DATA PROVIDED:
==================================================

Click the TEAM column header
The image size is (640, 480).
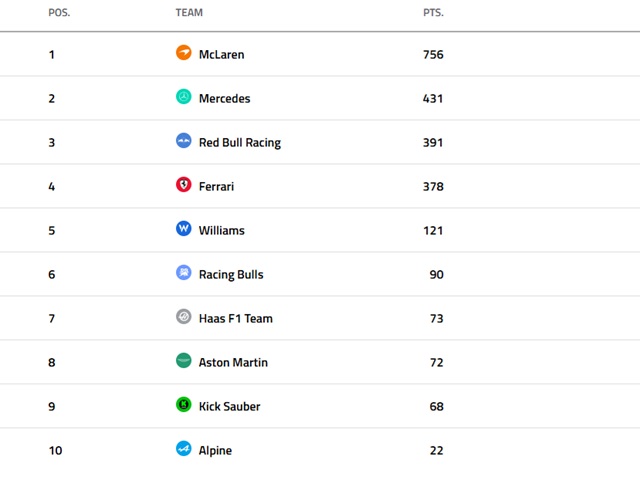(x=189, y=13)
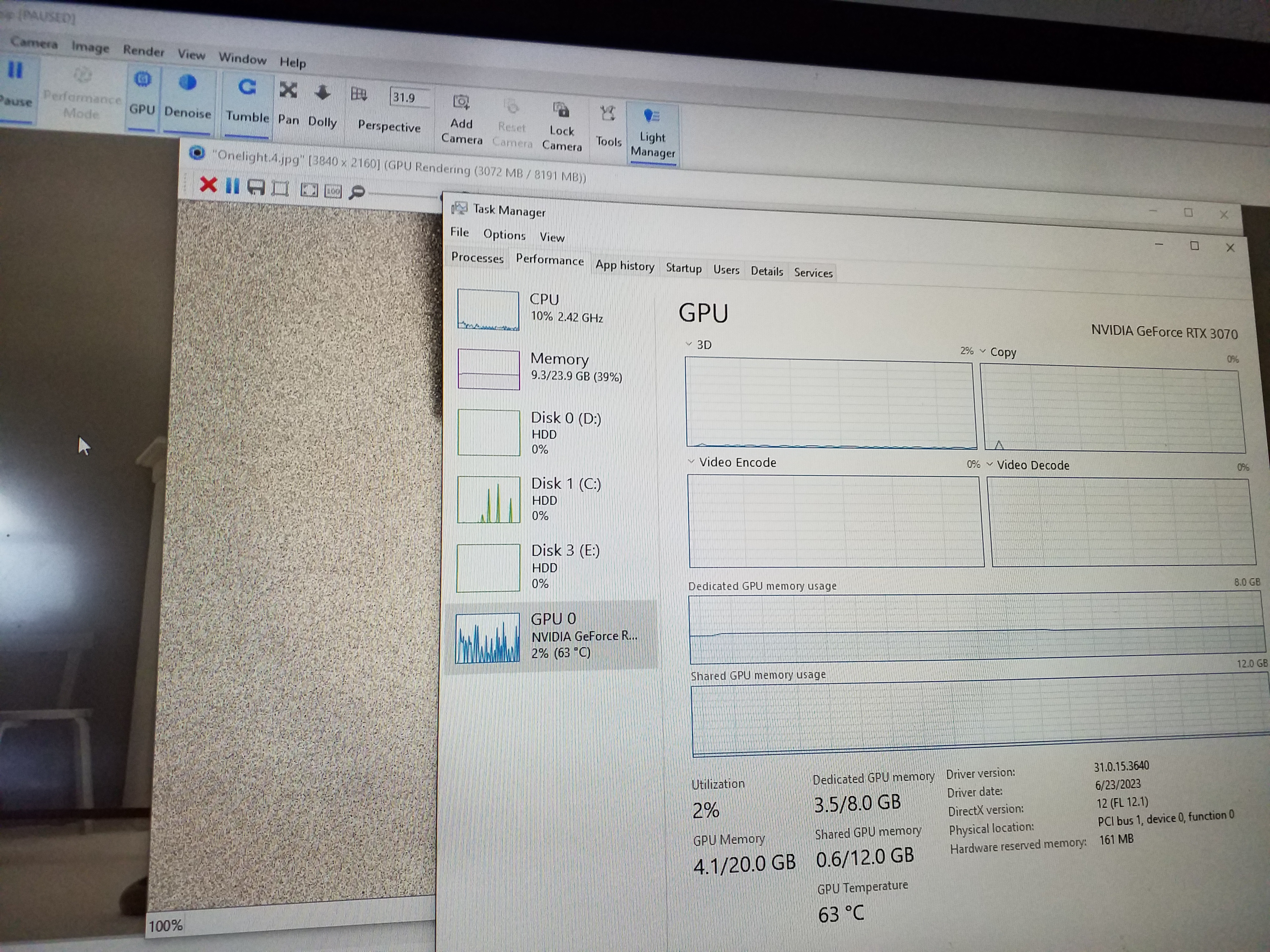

==================================================

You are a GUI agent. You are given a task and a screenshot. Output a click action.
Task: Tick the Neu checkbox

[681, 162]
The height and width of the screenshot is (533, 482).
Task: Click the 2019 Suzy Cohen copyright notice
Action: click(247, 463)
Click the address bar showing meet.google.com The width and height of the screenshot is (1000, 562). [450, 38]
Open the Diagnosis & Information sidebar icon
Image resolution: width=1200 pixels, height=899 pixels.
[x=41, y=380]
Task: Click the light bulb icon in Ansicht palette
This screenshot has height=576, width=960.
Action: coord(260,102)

==================================================

PROBLEM REQUIREMENTS: Rewrite only the entries between the lines holding "You are a GUI" and "[x=41, y=380]", inclusive, swapping "address bar" for "URL bar" and leaving everything else unchanged.

SOLUTION FOR THIS TASK:
You are a GUI agent. You are given a task and a screenshot. Output a click action.
Task: Tick the Neu checkbox

[681, 162]
The height and width of the screenshot is (533, 482).
Task: Click the 2019 Suzy Cohen copyright notice
Action: click(247, 463)
Click the URL bar showing meet.google.com The width and height of the screenshot is (1000, 562). [450, 38]
Open the Diagnosis & Information sidebar icon
Image resolution: width=1200 pixels, height=899 pixels.
[x=41, y=380]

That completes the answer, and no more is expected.